Pollution poses a threat to marine mammals in many forms.
Plastic debris, including the ubiquitous beverage six-pack
rings, can become entangled around the snouts and necks of
seals and sea lions, preventing proper breathing and feeding.
Razor-thin nylon fishing lines slice off flukes and fins of
whales and dolphins who have become entangled in them.
Oil spills, such as the horrific 1989 Exxon Valdez spill in
Prince William Sound, Alaska, and the even more massive 2002
Prestige spill off the coast of Spain, may kill and injure
hundreds or even thousands of marine mammals and birds. Direct
damage includes the oiling of fur and feathers, which destroys
their insulating properties; injury to internal organs through
ingesting oil, especially as a result of cleaning it off fur or
feathers; and pneumonia from inhaling it, especially in the
case of whales and dolphins, who may inhale air through the oil
slick at the surface of the water. Finally, a frequently
overlooked threat to marine mammal populations is habitat
destruction from oil spills that occur as side effects of other
events; for example, acres of sea-grass beds vital to dugongs
(relatives of the manatee) were destroyed in the Persian Gulf
after the U.S. military operation Desert Storm.
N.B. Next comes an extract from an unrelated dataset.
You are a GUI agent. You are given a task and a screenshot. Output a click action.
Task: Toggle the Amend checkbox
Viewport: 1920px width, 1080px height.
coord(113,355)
Bottlenose dolphins, beluga whales, manatees, polar bears,
and other marine mammals are threatened by industrial pollution
(from sources such as heavy metals, PCBs and other organic
pollutants) and the destruction of coastal habitats by
agricultural runoff and other forms of environmental
degradation. The large-scale die-off of bottlenose dolphins
along the mid-Atlantic coast of the United States in the
mid-1980s may have been the direct or indirect result of
increasing levels of toxic waste from industrial sources in
these waters. Such pollutants can depress the immune system of
marine mammals, making the animals susceptible to diseases they
could normally fight off. Polar bears in Svalbard, Norway, are
exhibiting serious congenital abnormalities, the result of
exposure to toxic pollutants in their otherwise pristine
environment. These pollutants have apparently circulated to the
Arctic from distant sources in Europe.
Marine mammals are also threatened by increasing vessel
traffic. A prime example is the threat facing manatees in
Florida as growing numbers of high-speed boats take to coastal
waterways. These vessels often strike these slow-moving,
surface-dwelling herbivores, scarring them for life or killing
them. Right whales, the most endangered great whale species in
the ocean, are also threatened by ship strikes. Their slow,
surface-foraging behavior makes them highly susceptible to
collisions in the busy shipping lanes of the North American
Atlantic coast, their preferred habitat.